The support of family and friends is critical when someone is coming to terms with a traumatic event. There is a lot you can do to help the person who has been affected.

 

It can be difficult to see someone you care about struggle with the distress caused by a traumatic event. You may find yourself worrying about their wellbeing and you may feel helpless when confronted by their emotional reactions to the event.

 

People who experience continuing difficulties following a traumatic experience may seem ‘shut down’ or distant, and you may feel ‘shut out’. For some people this happens because they are trying not to think about the trauma, or trying to block out painful memories. Others may feel sad or numbed, or lack the energy to do things. They may stop participating in family life, ignore your offers of help, or become irritable.

 

It is important to remember that these reactions are signs that your loved one may not be coping. These reactions are not necessarily about you. He or she probably really needs your ongoing support, but is struggling to see a way out of their distress, and struggling to ask for help.

 

Provide practical support

After going through a traumatic experience, it’s important to re-establish a normal routine. This helps restore a sense of predictability and control. Here are some ideas for how you can help a person return to their normal routine:

  • Recognise that they have been through an extremely stressful event and may need time and space to deal with it. You can help them to find that time and space by providing practical support, such as offering to take care of the kids, or do the weekly shopping.
  • Encourage them to limit their exposure to media coverage of the event. You might offer to keep track of the news and inform them of new or important information so that they don’t feel the need to monitor it constantly.
  • Encourage them to look after themselves by getting plenty of rest, eating well, exercising regularly, and making time for relaxation, as well as cutting back on coffee, cigarettes, drugs and alcohol.
  • Do enjoyable things with them, and encourage them to plan to do at least one enjoyable thing each day. You may need to help them come up with some ideas by asking them what activities they used to enjoy before the traumatic event, or making some suggestions.
  • Acknowledge their achievements. Sometimes it’s hard to see that things are improving, and the person may need you to point out when they have achieved a goal, no matter how small.
  • Encourage them to seek professional help if they are still finding it hard to cope two weeks or more after the traumatic event.

 

Provide emotional support

Your friend or family member may or may not want to talk about their experience or feelings. This is OK, it’s important not to force people to confront the event or their reactions before they are ready. If they do want to talk, the following tips may be helpful.

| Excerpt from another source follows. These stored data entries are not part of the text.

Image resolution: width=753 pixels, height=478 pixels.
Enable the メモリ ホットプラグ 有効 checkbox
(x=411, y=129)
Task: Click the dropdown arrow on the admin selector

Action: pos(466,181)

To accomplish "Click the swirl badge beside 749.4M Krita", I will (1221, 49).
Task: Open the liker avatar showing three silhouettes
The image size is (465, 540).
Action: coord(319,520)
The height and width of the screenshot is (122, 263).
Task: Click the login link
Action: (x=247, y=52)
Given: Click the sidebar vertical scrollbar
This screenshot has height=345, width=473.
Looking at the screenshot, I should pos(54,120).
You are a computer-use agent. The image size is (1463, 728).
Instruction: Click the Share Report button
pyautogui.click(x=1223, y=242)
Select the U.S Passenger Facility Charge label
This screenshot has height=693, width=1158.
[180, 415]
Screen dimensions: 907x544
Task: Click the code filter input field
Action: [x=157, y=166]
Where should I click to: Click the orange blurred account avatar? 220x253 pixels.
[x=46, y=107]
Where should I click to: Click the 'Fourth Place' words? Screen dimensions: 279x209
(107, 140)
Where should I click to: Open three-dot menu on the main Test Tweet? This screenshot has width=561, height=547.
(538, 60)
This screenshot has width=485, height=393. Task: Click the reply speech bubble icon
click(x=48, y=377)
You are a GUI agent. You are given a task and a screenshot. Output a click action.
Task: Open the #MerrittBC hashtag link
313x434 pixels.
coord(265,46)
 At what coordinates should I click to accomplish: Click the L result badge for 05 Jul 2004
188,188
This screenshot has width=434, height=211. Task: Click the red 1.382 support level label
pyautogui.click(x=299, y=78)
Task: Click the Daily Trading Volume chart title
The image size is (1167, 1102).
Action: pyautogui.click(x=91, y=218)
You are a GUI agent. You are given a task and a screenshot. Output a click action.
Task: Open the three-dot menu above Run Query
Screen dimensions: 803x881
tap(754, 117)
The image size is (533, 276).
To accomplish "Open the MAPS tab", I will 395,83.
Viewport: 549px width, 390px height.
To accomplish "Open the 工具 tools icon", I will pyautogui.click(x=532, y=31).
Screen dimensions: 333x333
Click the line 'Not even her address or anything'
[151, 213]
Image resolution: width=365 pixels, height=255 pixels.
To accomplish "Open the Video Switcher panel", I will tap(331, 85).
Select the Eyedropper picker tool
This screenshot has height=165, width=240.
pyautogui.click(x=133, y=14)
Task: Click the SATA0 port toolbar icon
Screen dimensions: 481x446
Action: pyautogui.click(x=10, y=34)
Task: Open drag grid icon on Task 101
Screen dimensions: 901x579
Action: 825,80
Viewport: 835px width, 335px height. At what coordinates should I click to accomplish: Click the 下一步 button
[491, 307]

  • Choose a time to talk when you won’t be interrupted, or feel rushed or tired.
  • Reassure them that distress is to be expected after what they have experienced.
  • Make another time to talk if it seems like the person is too distressed to continue.
  • Understand that talking about trauma can be painful, and the person may get upset. This is a natural part of coming to terms with their experience. Don’t feel that you have to make their distress go away.

 

Listening is very important, but it can sometimes be hard to know what to say. Don’t worry about having to say ‘the right thing’. There is no right thing to say, but here are a few pointers.

  • Try to put yourself in their shoes. Don’t interrupt, don’t offer examples from your own life, and don’t talk about yourself.
  • Avoid offering simple reassurances such as, “I know how you feel”, or “You’ll be OK”.
  • Acknowledge their distress with statements like, “It’s really tough to go through something like this”, “This is such a tough time for you”, or “Sometimes it’s hard to see a light at the end of the tunnel”.
  • Ask leading questions like, “Would it be helpful to talk about (the event)?”, “You’ve had a rough time, how are you going?” You might ask how the event has impacted on other people … “How’s Sarah going?”
  • Show that you understand by re-phrasing the information they give you. Try starting with something like, “You seem really…”, “It sounds like…”, “Did I understand right that you…”, “No wonder you feel…”

 

If they don’t want to talk, you can still show your support by spending time with them, talking about other things, and doing practical things to help. Let them be alone for a while if that’s what they want, but encourage them to have company for some time each day. Becoming isolated or cutting themselves off from other people is likely to make matters worse rather than better.

 

Look after yourself

This may be the most important thing you can do to help your loved one. Supporting someone who has been through a traumatic event can take a toll on you, sometimes so much so that your own health can be affected and you can no longer act as an effective support person. It is crucial that you take time out and reach out to friends and other supportive people in your community. You might like to seek the help of a counsellor, or find a support group. Your GP or a mental health professional can provide you with information and the names of people and organisations that can help.

 

Getting help

If you’ve tried these strategies and things still aren’t improving after a couple of weeks, or if you or your loved one is having trouble coping with work or with relationships, talk to your GP. Your GP can assist you and your loved one, and refer you to services and professionals that can help.